判断に迷う場合は、エキゾチックアニマル対応の動物病院に電話相談してください。


5. お迎え後によくある失敗

失敗①:早く触りたくて手を入れる

「2〜3日経ったしそろそろ大丈夫だろう」と判断するケースが多いですが、フクロモモンガにとっての適応期間は最低1週間、慎重な個体では2〜3週間必要です。早すぎる接触は信頼関係構築を何ヶ月も遅らせる原因になります。

失敗②:食事を急に変える

ペットショップ・ブリーダーで与えていた食事と違うものを用意してしまうと、ストレス+拒食のダブルパンチになります。お迎え時に必ず元の食事内容を確認し、最初の1〜2週間は同じものを与えてください。

関連記事:フクロモモンガのエサと食事管理|栄養バランスの科学的根拠

失敗③:温度管理が甘い

お迎え時期が夏や冬の場合、移動の段階で体温調節を崩す個体がいます。お迎え後の数日は温度・湿度を厳密に管理してください。

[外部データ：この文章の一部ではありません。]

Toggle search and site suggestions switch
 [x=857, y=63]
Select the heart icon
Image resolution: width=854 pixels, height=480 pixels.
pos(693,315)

関連記事:フクロモモンガの温度管理|適温・冬対策・低体温症のリスク

失敗④:他のペットと早く対面させる

犬・猫など他のペットがいる家庭では、お迎え後すぐの対面は厳禁です。少なくとも1ヶ月は別室で飼育し、フクロモモンガが完全に環境に慣れてから、慎重に距離を縮めてください。

失敗⑤:複数家族で一斉にお披露目

家族全員が代わる代わる覗きに来ると、フクロモモンガにとって極度のストレスです。最初の1週間は主担当者1人だけが世話をする方が、適応がスムーズに進みます。


6. よくある質問

Q. お迎え当日に動物病院で健康診断を受けるべきですか?

健康診断は重要ですが、お迎え当日は移動・環境変化のストレスが大きすぎるため避けてください。お迎え後48時間〜2週間以内に初診を受けるのが望ましいです。ペットショップ・ブリーダーから健康状態の説明を受け、明らかな異常がない限りは1週間〜10日ほど様子を見てから受診を検討してください。


Q. ポーチから出てこないけど大丈夫?

お迎え後1週間程度はポーチから出てこなくても正常です。夜中の人がいない時間に出てきて餌を食べていることが多いため、餌の減り具合・排泄物の有無で確認してください。2週間経ってもポーチから一切出ていない様子がない場合は、環境ストレスが強すぎる可能性があります。


Q. 名前を呼んでも反応しないけど大丈夫?

お迎え直後は名前への反応はありません。フクロモモンガは嗅覚で個体を識別する動物です。声で呼ぶより、匂いを覚えさせることが信頼関係構築の本流です。声は穏やかな背景音として聞かせる程度で十分です。


Q. ケージカバーはずっとかけていていい?

最初の数日は完全に覆って暗く保つ方が安心しますが、Day 5以降は徐々に開ける時間を増やしてください。ずっと真っ暗だと環境への適応が遅れます。


まとめ:お迎え1週間の心得

フクロモモンガをお迎えしたら、以下の3点を意識してください。

  1. 静観する勇気を持つ:触りたい気持ちを抑え、最初の1週間は見守ることに徹する
  2. 匂いで信頼関係の基礎を作る:着古したTシャツでフクロモモンガに「飼い主の匂い=安全」を学習させる
  3. 異変を見逃さない:24時間以上の絶食・体の冷えなど緊急サインだけは見逃さない

最初の1週間を丁寧に過ごせば、その後10年以上の長い飼育生活が大きく好転します。焦らず、フクロモモンガのペースを尊重してください。